→ Task brief
Arrange the lines of the data below as a numbered list, leaving out blank lines and omitting the pictures.

→ Items
· · · · ·

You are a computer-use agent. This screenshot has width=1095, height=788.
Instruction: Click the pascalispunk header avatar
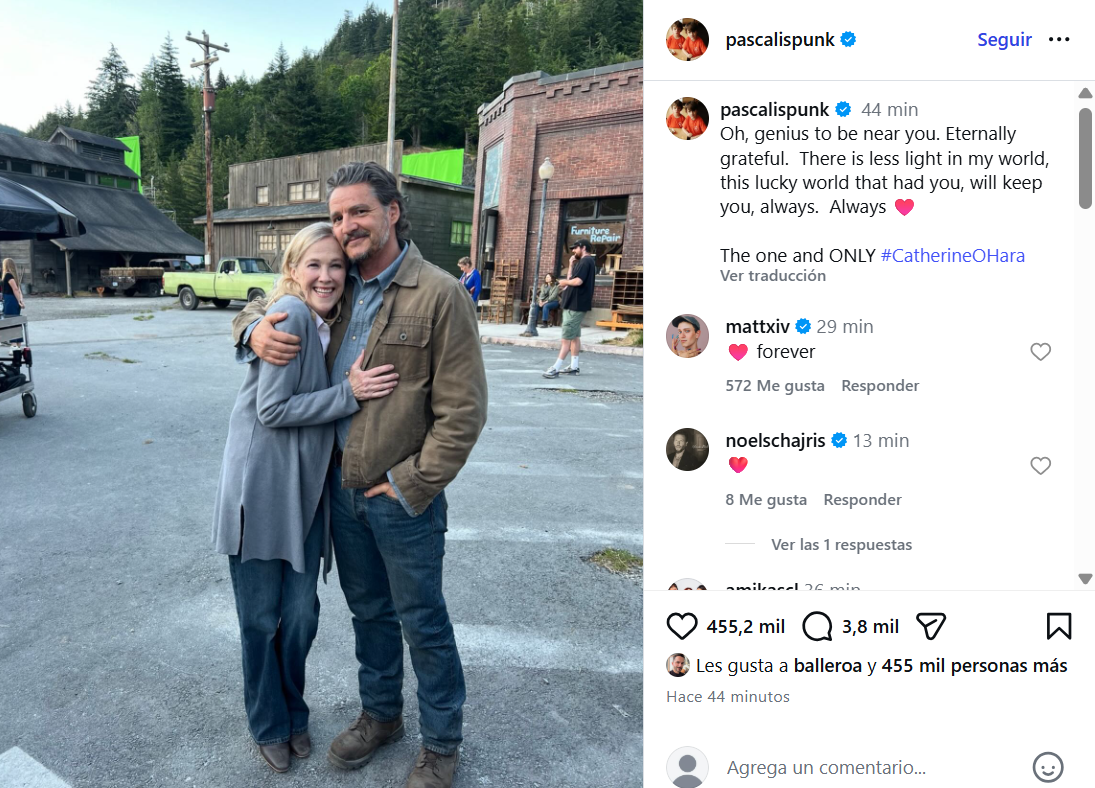[x=687, y=39]
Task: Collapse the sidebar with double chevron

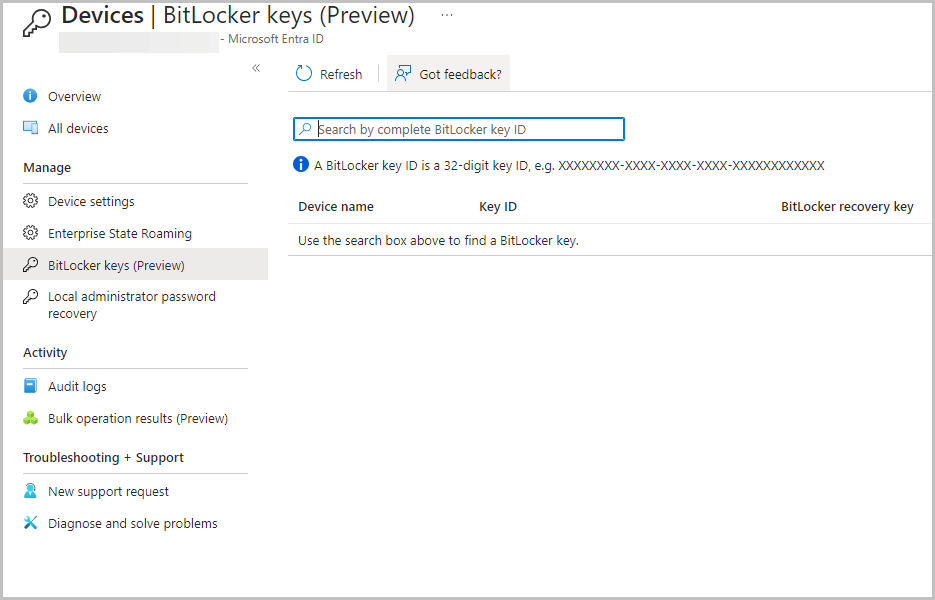Action: pos(256,68)
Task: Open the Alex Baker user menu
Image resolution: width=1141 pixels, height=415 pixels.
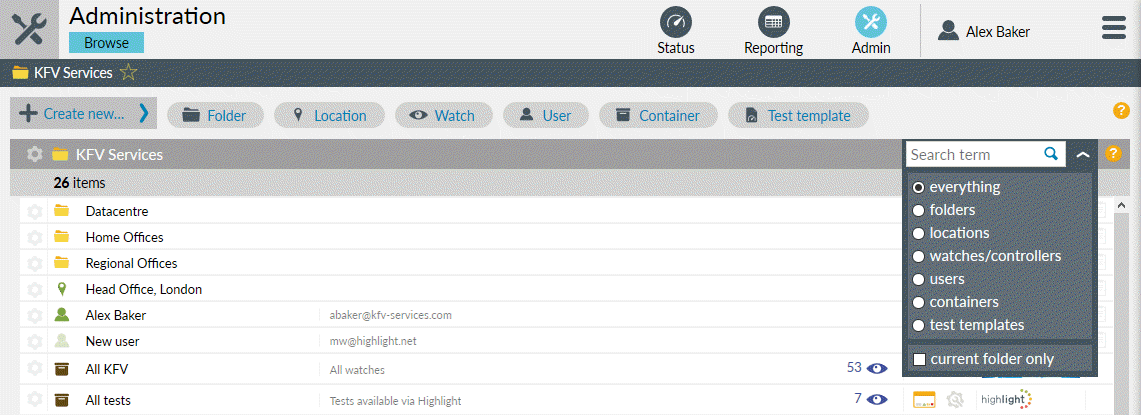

· · · · ·

→ Result of this task
1. You are a computer-use agent. This screenshot has width=1095, height=788.
2. Instruction: Click the pascalispunk header avatar
3. [x=687, y=39]
4. Task: Collapse the sidebar with double chevron
5. Action: pos(256,68)
6. Task: Open the Alex Baker user menu
7. Image resolution: width=1141 pixels, height=415 pixels.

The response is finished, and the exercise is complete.